## CONSIGNE
Peux-tu recopier l'extrait sur la civilisation féodale, tout ce qui va de "Jérôme Baschet - La" jusqu'à "1230-1235 ; œuvre détruite).", en changeant "civilisation féodale" en "société féodale" ?

Jérôme Baschet - La civilisation féodale

Jérôme BASCHET
La civilisation féodale - Chapitre III: "La logique du salut", pp. 354 et ss., Paris, 2004.

 

Le monde vers le milieu du XIII siècle

Mappa mundi de Ebstorf (Basse-Saxe, vers 1230-1235 ; œuvre détruite).

Cette vaste mappemonde de trois mètres et demi de diamètre a été réalisée pour le monastère bénédictin de Ebstorf. Elle reprend, en l'adaptant, le schéma classique des cartes en «T» (l'Asie dans la moitié supérieure, l'Europe dans le quart inférieur gauche, l'Afrique en bas à droite, l'ensemble formant un cercle entouré par l'océan). Ces deux derniers continents sont séparés par la principale zone maritime, de couleur sombre, qui correspond à la Méditerranée. Les différentes régions sont indiquées les unes à côté des autres, sans souci de la forme des territoires. La mappemonde est cependant saturée d'informations (Jérusalem au centre; édifices emblématiques des différents peuples connus; monstres et espèces des confins, par exemple Gog et Magog au-delà de la muraille de Chine). Le monde est circulaire; il est un, à l'image du Christ, dont la tête apparaît à l'est, les pieds à l'ouest et les mains au nord et au sud.

Source de l'image: http://www.usc.edu/schools/annenberg/asc/projects/comm544/library/images/837bg.jpg

Le jugement dernier: tympan de la cathédrale de Conques (milieu du XII siècle)

Sous son porche en avancée, le tympan de Conques offre l'une des représentations les plus développées du Jugement dernier à l'époque romane. Au centre, dans sa mandorle, le Christ-juge lève le bras droit et abaisse le gauche, comme pour indiquer les demeures respectives des élus et des damnés. A sa droite, le cortège des justes est guidé par la Vierge et saint Pierre, figures symboliques de l'institution ecclésiale, suivis notamment par un abbé et un roi ; à gauche, apparaissent les châtiments infernaux des trois ordres de la société (oratores, bellatores, laboratores). Au registre inférieur, on observe: à gauche, Abraham serrant des élus contre lui, sous l'arcade centrale de la Jérusalem céleste; au centre, la séparation des élus et des damnés et la résurrection des morts sortant de leurs tombes; à droite, l'enfer s'ouvrant par l'association d'une porte et d'une gueule monstrueuse et, autour de Satan trônant - caricature de la majesté du Christ -, les châtiments de plusieurs péchés capitaux (par exemple l'orgueil, symbolisé par un noble jeté à bas de son cheval par deux diables, dont l'un lui plante une fourche dans le dos).

Source de l'image: http://keptar.demasz.hu/arthp/index.htm

Le jugement dernier: Giotto - Cappella Scrovegni (début du XIV siècle)

## ENREGISTREMENTS FOURNIS
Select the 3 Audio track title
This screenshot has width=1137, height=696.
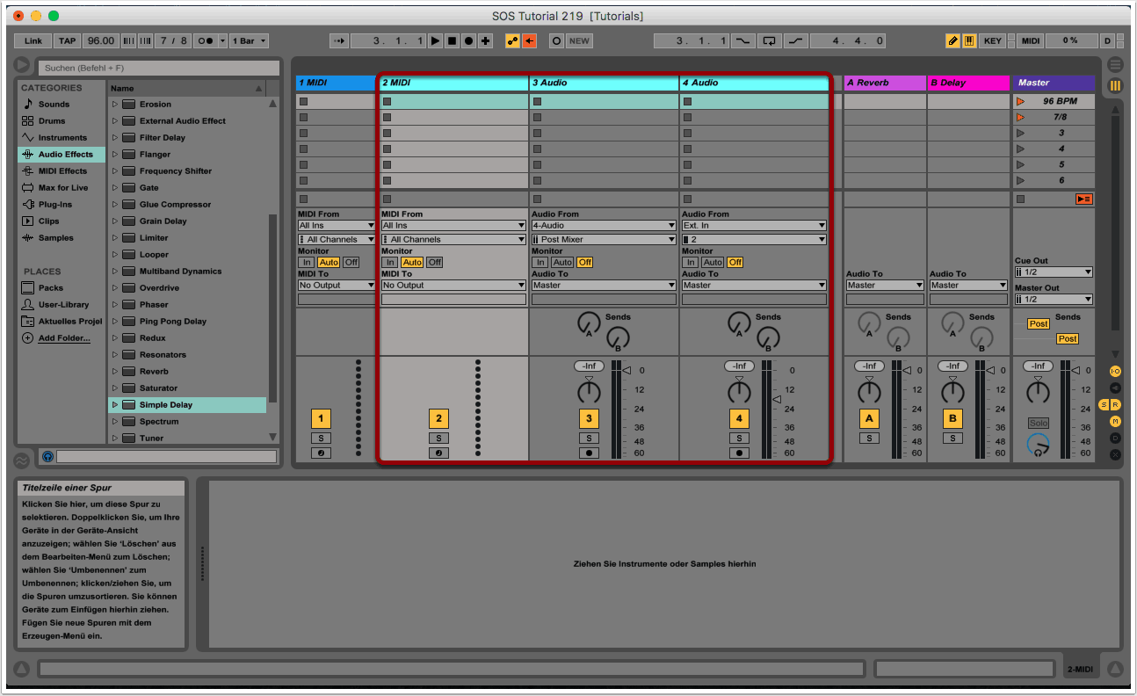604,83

...

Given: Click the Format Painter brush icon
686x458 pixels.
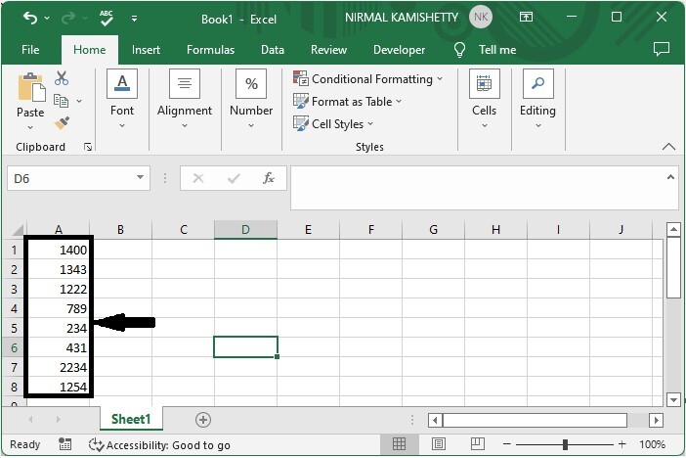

## RÉPONSE À L'EXERCICE
Jérôme Baschet - La société féodale

Jérôme BASCHET
La société féodale - Chapitre III: "La logique du salut", pp. 354 et ss., Paris, 2004.

 

Le monde vers le milieu du XIII siècle

Mappa mundi de Ebstorf (Basse-Saxe, vers 1230-1235 ; œuvre détruite).